Business , chart , digitalmarketing , Social-Media
Social media. It’s a minefield of data. From likes to shares, pins to loves, celebrations, dislikes, retweets… the sheer number of metrics is overwhelming.
But every like, comment, share or retweet is a sign of how well your social media marketing activities are doing and proof of a strong return on investment, right? Well, no. Not according to the C-suite.
The board is becoming increasingly frustrated with meaningless metrics that don’t help to reach business goals or translate into revenue and it’s affecting their perception on the worth of digital marketing in general.
The harsh truth is that likes, shares and engagement rates don’t matter to the board. In the Bango Board to Death survey 76% of chief executive officers (CEOs) said they don’t care about retweets, 65% are not interested in likes and 76% said they don’t care about impressions.
Nearly half — 42% and 40% respectively — of CEOs surveyed saw generating new customers and increasing profits as the most important objectives of marketing. Despite this, 59% said that social channels don’t generate sales for their businesses and 77% don’t see digital advertising as a reliable source of new customers or sales.
Clearly social media marketing is failing to prove it’s worth to the people that matter. And with 62% of CEOs believing too much marketing budget is wasted on activities that don’t deliver meaningful results, it’s time for marketers to reassess their social media marketing strategies.
But the good news is, this doesn’t mean ditching social media altogether.
Why is social media success not translating to revenue?
Social media marketing campaigns can add value, but only when they are targeted at people who actually want to buy your product.
Most social media campaigns run on platforms like Facebook, Instagram and LinkedIn are targeted based on information such as age, job, gender, likes and even people’s search terms.
While this information may provide some insight into the kinds of things certain demographics are interested in, it’s not a big enough indicator of intent to buy.
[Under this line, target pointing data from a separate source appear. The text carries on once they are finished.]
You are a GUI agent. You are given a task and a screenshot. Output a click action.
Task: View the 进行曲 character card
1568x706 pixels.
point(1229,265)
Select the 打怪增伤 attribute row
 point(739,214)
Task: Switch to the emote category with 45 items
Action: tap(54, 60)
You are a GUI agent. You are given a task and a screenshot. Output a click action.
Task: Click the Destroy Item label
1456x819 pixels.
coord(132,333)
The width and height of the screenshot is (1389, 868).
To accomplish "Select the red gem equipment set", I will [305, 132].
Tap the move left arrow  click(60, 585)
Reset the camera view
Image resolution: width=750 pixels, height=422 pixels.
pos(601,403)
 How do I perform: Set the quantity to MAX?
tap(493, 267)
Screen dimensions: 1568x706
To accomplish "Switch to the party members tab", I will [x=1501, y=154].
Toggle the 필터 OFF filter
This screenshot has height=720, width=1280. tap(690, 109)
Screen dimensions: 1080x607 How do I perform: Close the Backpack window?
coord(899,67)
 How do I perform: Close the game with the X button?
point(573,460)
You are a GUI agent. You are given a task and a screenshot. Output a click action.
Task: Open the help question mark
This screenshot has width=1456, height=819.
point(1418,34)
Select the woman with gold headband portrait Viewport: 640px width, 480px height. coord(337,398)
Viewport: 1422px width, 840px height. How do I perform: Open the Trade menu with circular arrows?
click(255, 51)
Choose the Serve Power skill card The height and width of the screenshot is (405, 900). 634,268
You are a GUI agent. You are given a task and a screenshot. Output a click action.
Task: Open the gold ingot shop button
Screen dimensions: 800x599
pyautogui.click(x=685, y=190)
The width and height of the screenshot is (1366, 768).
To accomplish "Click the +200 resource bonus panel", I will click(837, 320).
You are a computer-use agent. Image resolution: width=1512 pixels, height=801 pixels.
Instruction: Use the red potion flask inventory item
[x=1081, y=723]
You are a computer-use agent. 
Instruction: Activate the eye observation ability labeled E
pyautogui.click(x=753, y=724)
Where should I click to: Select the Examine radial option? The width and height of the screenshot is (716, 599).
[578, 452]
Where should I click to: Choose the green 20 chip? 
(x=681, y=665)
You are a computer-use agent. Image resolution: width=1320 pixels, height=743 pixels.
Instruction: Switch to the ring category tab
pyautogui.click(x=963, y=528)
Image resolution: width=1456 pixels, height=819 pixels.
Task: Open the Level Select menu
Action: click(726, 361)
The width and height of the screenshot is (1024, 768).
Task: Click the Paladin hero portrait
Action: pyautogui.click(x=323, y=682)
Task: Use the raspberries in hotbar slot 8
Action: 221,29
As a result, social media conversion rates are shockingly low.
For example, Instagram’s conversion rate is 1% and Twitter and Pinterest’s are at 0.77% and 0.54% respectively. Facebook fairs better depending on the vertical in question, with the fitness industry holding the highest conversion rate at just over 14% and education at just over 13%, but when it comes to the tech industry the average conversion rate is a dismal 2.31%.
Also read: The CEOs across the world reveals that they are speculating that digital transformation, AI tech and corporate engagement will stimulate a huge economic growth in 2021
With conversion rates rarely reaching double figures, it’s no wonder marketing professionals are falling back on engagement metrics to justify their activities. But with 77% of CEOs expecting marketing to have a measurable impact on their business’ bottom line, engagement rates are no longer going to fly.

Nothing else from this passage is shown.